-- Opening Marker --
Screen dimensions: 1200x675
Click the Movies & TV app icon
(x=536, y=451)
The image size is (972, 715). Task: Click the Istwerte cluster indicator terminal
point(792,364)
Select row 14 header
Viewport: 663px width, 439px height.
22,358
-- Closing Marker --
▶ **ACTIVITY**: Take each line of the listing above and set it down again exactly.

▶ **RESPONSE BOX**:
Screen dimensions: 1200x675
Click the Movies & TV app icon
(x=536, y=451)
The image size is (972, 715). Task: Click the Istwerte cluster indicator terminal
point(792,364)
Select row 14 header
Viewport: 663px width, 439px height.
22,358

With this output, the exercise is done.